Problem description: The lines wanted are those in the data below that include "accomplish".

### Material for this task

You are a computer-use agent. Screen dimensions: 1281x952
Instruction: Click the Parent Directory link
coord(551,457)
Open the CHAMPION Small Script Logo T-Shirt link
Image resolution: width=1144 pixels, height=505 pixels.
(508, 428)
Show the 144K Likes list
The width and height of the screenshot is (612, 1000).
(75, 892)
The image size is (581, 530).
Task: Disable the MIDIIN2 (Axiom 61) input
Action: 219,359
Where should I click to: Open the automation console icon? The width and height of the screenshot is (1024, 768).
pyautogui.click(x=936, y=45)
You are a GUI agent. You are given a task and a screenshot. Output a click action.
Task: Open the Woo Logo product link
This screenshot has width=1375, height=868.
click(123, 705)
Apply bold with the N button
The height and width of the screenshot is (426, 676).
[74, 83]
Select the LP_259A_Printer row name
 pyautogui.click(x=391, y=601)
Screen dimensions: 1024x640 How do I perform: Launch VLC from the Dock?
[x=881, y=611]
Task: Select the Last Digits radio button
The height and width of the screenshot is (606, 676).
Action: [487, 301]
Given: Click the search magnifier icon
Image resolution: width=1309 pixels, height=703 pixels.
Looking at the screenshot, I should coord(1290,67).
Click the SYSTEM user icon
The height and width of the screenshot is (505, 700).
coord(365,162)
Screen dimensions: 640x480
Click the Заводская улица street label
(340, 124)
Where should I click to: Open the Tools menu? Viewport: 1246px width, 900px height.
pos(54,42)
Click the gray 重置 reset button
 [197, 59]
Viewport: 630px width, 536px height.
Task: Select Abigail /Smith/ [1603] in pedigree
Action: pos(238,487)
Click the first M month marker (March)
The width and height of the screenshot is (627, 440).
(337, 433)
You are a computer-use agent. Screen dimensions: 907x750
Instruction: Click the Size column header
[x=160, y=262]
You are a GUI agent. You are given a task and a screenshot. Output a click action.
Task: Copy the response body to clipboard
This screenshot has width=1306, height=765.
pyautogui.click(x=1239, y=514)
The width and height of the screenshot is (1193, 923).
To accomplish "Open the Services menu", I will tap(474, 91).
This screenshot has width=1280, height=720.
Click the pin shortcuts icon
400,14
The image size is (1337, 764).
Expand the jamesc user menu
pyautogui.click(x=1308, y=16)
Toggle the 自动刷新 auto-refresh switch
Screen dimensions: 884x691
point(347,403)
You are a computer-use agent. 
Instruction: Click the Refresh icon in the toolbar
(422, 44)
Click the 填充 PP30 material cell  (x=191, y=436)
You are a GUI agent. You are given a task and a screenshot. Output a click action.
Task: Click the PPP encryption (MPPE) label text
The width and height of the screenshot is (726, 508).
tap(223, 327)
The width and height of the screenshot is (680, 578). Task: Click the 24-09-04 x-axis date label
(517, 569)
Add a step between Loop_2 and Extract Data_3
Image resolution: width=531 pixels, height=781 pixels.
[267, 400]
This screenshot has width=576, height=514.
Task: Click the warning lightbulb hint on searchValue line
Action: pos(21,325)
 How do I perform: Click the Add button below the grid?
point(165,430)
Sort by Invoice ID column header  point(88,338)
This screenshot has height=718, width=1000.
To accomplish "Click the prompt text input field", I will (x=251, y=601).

######

Finished task:
To accomplish "Open the Services menu", I will tap(474, 91).
To accomplish "Click the prompt text input field", I will (x=251, y=601).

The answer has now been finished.